Par ailleurs, la situation de dépendance des « travailleurs » (entrepreneurs et salariés), qu'il oppose systématiquement aux financiers, « brasseurs d’affaires »[28], par rapport à l’intérêt porté au capital prêté est intolérable au regard de la Liberté :

« L’intérêt du capital représente le privilège accordé à certains membres de la société de voir, tout en restant oisifs, leur fortune se reproduire et s’accroître ; il représente le prix auquel les travailleurs sont forcés d’acquérir la possibilité de travailler ; il représente leur asservissement à une condition que, le plus souvent, ils ne peuvent débattre, et que jamais ils ne peuvent éluder[29]. »

Louis Blanc cherche à y remédier en proposant une intervention sociale et publique à la fois[30]. Seul l’État, « une réunion de gens de bien, choisis par leurs égaux pour guider la marche de tous dans les voies de la liberté »[31], peut remplir ce rôle d’émancipation du Travail en soutenant la propriété associative des outils de production. C’est au souverain qu’incombe la responsabilité et le pouvoir de donner le crédit et non à le recevoir. Ceci passe inévitablement par une nationalisation de la banque et un crédit gratuit aux associations. C’est l’aspect associatif (partage des bénéfices à égalité) de l’entreprise qui compense le taux d’intérêt que l’entreprise devra payer à l’État banquier.

Selon Blanc, le pouvoir financier du moment conditionne l’asservissement des individus à des taux dont ils ne peuvent discuter. Bien souvent, plus l’emprunt est nécessaire plus le taux augmente ce qui est absolument contre-productif socialement. Aussi, si aucune parité ne peut être faite entre le capital et le travail – car lorsque le travailleur meurt son travail disparaît avec lui tandis que le capital survit au capitaliste - le capital peut alors très bien appartenir aux travailleurs associés, indépendamment du capitaliste.

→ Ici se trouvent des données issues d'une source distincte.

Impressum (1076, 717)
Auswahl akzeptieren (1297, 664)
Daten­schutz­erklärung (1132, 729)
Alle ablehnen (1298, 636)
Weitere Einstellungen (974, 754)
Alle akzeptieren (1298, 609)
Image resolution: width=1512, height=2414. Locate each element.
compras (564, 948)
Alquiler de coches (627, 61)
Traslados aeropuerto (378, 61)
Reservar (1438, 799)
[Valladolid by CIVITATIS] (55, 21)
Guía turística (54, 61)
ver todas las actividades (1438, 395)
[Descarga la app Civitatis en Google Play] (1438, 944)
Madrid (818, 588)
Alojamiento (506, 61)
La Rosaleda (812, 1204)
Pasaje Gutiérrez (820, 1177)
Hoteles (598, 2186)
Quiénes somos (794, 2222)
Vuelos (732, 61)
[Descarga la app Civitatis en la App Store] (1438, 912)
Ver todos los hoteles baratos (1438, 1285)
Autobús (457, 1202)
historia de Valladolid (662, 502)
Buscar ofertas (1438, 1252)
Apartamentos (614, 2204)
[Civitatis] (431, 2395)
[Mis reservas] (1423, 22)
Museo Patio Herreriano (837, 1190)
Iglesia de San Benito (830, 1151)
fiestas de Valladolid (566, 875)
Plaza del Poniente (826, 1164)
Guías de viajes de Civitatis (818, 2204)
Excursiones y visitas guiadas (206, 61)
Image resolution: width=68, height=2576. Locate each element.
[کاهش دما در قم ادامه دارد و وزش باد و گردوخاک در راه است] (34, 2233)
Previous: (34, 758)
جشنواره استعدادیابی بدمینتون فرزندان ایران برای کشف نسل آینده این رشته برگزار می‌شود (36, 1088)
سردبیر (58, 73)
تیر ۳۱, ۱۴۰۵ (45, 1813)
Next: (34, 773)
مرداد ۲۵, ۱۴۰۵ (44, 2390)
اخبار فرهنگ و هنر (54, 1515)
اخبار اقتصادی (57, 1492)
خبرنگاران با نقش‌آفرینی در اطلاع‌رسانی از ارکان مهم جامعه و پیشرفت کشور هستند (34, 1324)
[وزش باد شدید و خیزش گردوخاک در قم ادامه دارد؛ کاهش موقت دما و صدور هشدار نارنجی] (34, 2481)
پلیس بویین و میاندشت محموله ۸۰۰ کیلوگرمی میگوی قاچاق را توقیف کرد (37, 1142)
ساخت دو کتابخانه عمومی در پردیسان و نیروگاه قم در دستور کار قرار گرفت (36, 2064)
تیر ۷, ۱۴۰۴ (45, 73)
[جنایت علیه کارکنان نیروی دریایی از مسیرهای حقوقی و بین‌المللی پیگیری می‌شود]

En prônant la doctrine du laisser-aller dans le travail concurrentiel, et sans organisation associative, « la misère devient pour le plus grand nombre un fait inévitable »[32], tant le rapport de force est inégal et la violence inéluctable. Ceci va à l’encontre du premier des droits fondamentaux, le droit à la vie :

« Est-il vrai, oui ou non, que tous les hommes apportent en naissant un droit à vivre ? Est-il vrai, oui ou non, que le pouvoir de travailler est le moyen de réalisation du droit de vivre ? Est-il vrai, oui ou non, que si quelques-uns parviennent à s’emparer de tous les instruments de travail, à accaparer le pouvoir de travailler, les autres seront condamnés, par cela même, ou à se faire esclaves des premiers, ou à mourir ?[33] »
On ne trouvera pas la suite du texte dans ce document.